━━━━━ RECORDED DATA

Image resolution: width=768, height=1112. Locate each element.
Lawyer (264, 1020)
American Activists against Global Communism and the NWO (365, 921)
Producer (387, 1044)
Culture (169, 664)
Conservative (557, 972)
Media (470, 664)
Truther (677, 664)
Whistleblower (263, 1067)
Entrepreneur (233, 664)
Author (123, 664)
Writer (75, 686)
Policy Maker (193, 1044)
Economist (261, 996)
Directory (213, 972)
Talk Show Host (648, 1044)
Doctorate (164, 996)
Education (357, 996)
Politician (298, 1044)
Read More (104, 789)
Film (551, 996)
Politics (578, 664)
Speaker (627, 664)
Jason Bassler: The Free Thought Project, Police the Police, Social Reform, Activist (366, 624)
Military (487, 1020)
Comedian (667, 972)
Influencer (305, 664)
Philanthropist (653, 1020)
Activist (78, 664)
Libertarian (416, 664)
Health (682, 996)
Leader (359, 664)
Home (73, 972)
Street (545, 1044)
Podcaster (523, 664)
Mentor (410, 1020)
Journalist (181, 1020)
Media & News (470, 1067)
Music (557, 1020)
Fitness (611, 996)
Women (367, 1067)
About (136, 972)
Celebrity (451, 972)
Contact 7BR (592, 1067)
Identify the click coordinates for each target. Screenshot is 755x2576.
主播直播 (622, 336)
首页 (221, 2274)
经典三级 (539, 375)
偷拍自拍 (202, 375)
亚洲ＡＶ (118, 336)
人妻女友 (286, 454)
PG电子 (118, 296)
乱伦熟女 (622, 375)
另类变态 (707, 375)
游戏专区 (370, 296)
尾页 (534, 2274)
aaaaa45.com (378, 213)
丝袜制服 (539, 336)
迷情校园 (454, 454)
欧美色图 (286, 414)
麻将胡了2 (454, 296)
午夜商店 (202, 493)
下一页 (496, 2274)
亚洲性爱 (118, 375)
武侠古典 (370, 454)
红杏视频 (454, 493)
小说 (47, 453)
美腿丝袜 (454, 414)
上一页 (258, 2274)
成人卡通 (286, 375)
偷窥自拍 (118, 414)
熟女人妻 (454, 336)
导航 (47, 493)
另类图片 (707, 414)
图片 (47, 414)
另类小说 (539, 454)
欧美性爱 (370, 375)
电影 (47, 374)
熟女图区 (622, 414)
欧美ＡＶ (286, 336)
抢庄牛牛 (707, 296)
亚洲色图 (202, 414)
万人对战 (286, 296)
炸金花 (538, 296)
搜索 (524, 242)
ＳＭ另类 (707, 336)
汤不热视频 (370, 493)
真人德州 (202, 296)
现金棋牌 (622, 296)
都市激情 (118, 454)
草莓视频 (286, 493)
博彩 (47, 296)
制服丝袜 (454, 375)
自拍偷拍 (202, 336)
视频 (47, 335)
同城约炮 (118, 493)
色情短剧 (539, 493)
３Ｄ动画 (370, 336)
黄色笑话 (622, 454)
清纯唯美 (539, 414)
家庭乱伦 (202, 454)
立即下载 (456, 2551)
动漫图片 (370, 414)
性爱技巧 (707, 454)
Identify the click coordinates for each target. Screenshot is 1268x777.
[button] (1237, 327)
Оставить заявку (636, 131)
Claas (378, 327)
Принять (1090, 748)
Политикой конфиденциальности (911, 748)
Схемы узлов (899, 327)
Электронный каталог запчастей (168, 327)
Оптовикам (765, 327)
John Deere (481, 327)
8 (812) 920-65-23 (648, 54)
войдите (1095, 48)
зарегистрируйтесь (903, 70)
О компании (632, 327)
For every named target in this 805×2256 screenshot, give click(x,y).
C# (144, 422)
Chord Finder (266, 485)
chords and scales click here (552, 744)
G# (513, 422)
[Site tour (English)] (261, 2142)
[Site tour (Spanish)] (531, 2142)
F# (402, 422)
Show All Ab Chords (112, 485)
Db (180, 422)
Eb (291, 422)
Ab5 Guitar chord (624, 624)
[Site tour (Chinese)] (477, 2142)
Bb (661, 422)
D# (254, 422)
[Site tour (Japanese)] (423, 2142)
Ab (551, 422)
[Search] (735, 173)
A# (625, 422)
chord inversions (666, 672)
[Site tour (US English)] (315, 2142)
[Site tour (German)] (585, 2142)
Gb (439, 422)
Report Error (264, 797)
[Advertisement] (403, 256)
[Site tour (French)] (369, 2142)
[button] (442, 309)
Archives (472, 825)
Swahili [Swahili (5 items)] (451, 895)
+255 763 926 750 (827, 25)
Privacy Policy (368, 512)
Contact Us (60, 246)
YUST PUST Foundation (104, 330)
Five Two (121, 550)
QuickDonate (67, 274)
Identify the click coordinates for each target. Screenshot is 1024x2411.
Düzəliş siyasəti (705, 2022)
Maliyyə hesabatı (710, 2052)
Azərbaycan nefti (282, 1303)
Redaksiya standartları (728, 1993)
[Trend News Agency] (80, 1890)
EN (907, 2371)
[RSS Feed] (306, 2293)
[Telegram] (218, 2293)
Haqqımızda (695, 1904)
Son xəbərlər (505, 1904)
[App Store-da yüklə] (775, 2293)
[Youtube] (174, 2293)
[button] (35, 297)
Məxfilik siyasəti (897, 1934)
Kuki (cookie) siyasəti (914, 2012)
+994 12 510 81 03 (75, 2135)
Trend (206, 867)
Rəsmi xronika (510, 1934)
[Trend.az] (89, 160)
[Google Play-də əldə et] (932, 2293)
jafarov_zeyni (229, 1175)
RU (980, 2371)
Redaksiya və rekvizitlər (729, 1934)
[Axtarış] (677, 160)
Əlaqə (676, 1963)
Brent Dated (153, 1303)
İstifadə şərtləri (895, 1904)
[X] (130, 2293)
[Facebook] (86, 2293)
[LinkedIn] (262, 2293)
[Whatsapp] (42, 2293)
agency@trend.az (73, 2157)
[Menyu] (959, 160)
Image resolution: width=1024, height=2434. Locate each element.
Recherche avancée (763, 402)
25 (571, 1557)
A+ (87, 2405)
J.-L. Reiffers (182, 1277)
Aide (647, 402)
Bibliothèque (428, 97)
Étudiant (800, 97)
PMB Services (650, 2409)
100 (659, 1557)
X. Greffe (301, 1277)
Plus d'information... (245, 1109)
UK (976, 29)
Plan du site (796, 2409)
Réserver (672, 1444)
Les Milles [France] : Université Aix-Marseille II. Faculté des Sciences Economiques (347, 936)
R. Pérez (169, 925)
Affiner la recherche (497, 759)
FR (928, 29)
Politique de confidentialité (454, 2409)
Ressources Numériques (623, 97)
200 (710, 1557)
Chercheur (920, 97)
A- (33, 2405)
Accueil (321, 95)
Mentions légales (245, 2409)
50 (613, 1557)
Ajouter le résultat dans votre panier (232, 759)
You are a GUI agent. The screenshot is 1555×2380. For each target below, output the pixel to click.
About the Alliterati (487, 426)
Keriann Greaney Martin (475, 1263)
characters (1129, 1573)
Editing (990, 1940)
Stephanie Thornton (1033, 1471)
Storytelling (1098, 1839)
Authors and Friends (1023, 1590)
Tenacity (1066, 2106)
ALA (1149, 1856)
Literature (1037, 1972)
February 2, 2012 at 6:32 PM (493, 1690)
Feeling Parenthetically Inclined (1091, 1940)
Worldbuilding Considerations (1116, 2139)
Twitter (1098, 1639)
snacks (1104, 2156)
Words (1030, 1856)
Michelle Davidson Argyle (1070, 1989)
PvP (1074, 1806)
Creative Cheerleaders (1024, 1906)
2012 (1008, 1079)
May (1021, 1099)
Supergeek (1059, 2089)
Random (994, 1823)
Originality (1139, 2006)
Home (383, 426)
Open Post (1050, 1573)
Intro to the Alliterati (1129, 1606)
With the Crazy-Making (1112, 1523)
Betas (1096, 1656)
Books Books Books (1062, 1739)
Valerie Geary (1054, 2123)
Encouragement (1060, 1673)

━━━━━━━━━━

Lay out the material as a JSON list of strings, one string per line and blank lines left out, starting at its first line and going on through the line with "Truther (677, 664)".

▶ **CORRECT OUTPUT**:
[
  "Image resolution: width=768, height=1112. Locate each element.",
  "Lawyer (264, 1020)",
  "American Activists against Global Communism and the NWO (365, 921)",
  "Producer (387, 1044)",
  "Culture (169, 664)",
  "Conservative (557, 972)",
  "Media (470, 664)",
  "Truther (677, 664)"
]